-- TASK DESCRIPTION --
Lines with the word "computer" are the ones wanted. Copy each of them from the entries below.

[Opening DATASET RECORDS section]

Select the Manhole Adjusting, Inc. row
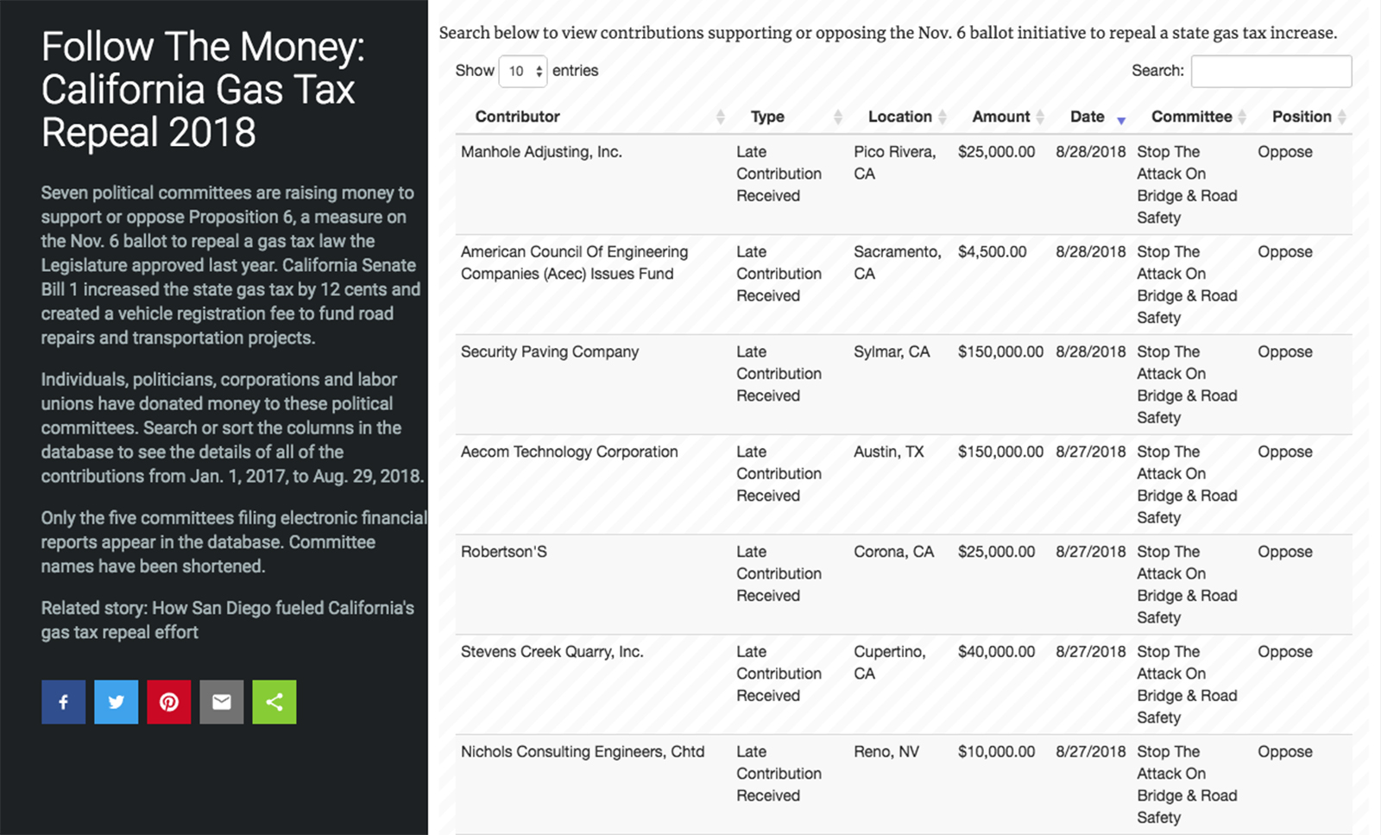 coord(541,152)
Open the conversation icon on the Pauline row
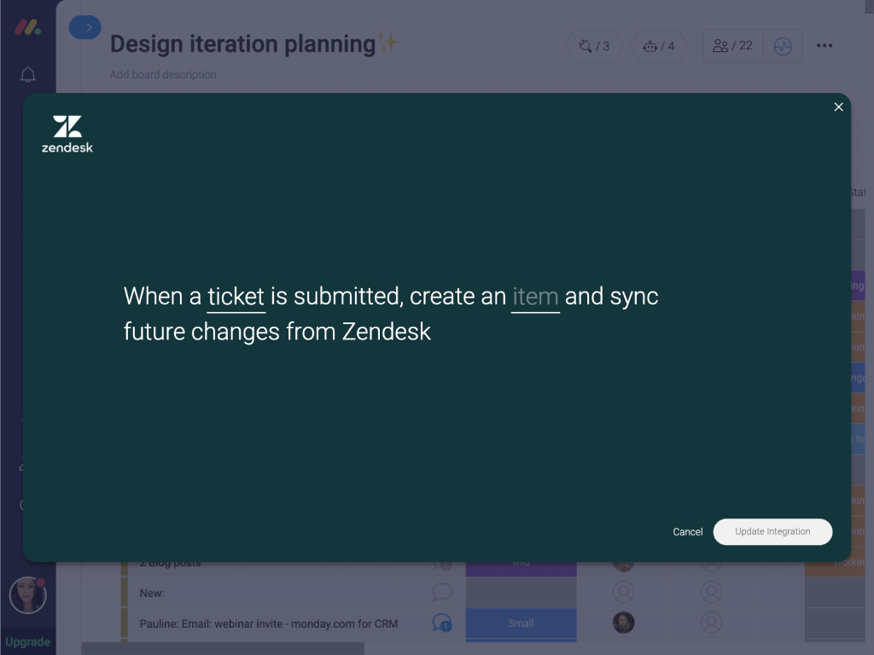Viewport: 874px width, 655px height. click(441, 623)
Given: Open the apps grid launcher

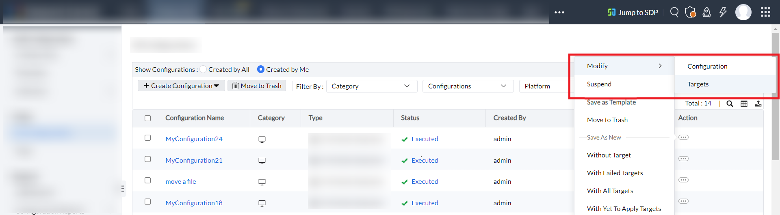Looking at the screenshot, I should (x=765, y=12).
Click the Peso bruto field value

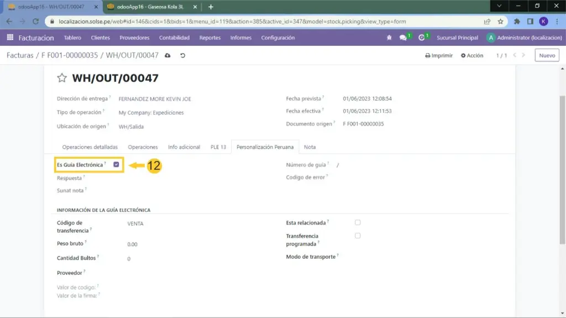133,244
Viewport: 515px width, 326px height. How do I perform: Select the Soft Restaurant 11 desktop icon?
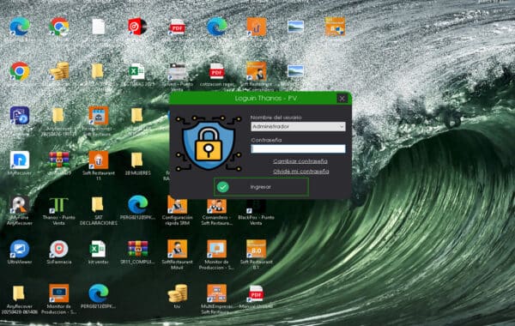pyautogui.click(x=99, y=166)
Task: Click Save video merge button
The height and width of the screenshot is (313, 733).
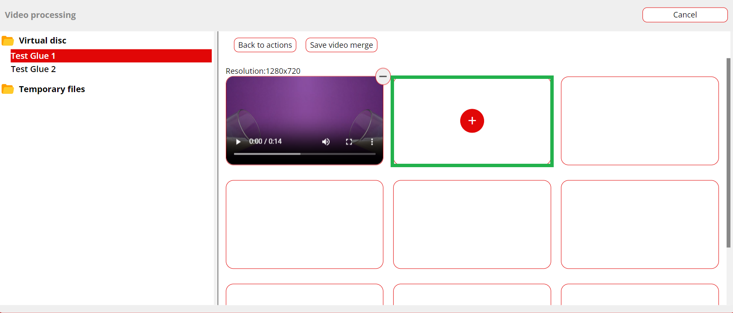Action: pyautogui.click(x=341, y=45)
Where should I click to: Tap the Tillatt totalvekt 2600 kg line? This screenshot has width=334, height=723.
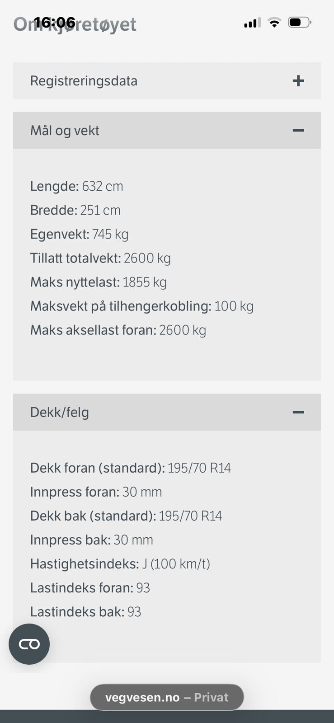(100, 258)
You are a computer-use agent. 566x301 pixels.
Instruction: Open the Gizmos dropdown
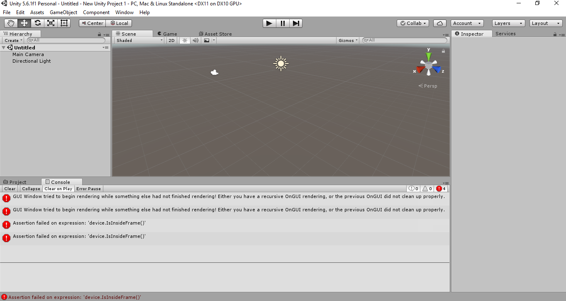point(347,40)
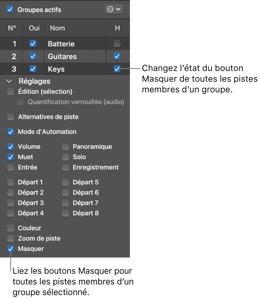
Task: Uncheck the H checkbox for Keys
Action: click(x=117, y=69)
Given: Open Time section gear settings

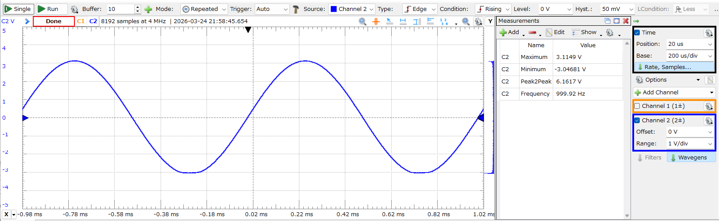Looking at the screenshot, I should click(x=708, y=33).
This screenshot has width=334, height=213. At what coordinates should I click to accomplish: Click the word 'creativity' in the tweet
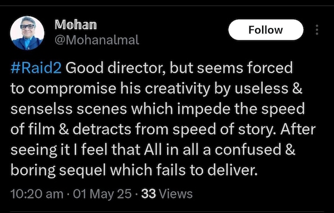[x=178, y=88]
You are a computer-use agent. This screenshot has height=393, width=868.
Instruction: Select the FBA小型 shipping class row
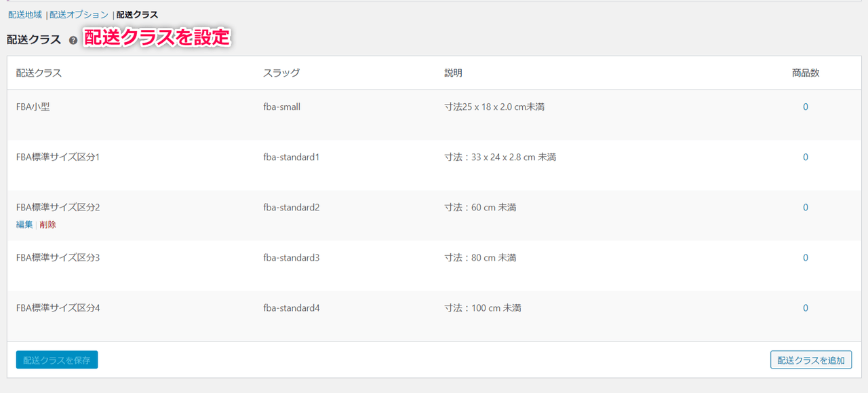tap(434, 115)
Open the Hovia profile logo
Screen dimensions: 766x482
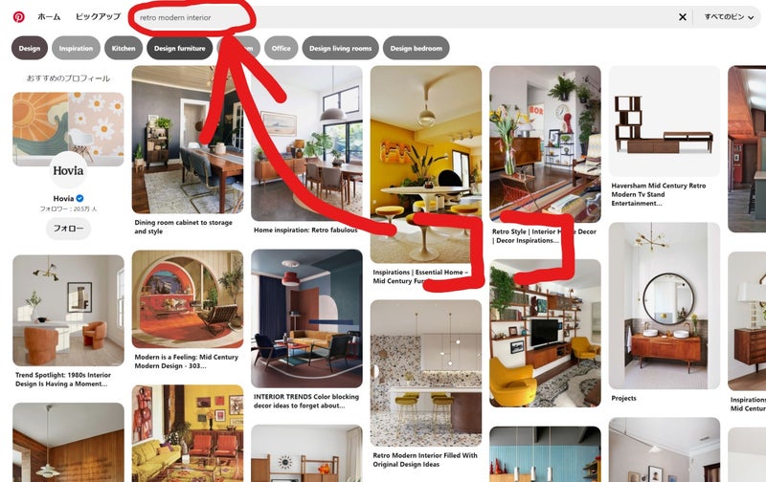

[Closing DATASET RECORDS section]

-- RESULT OF THE EXERCISE --
You are a computer-use agent. 566x301 pixels.
You are a computer-use agent. This screenshot has height=393, width=868.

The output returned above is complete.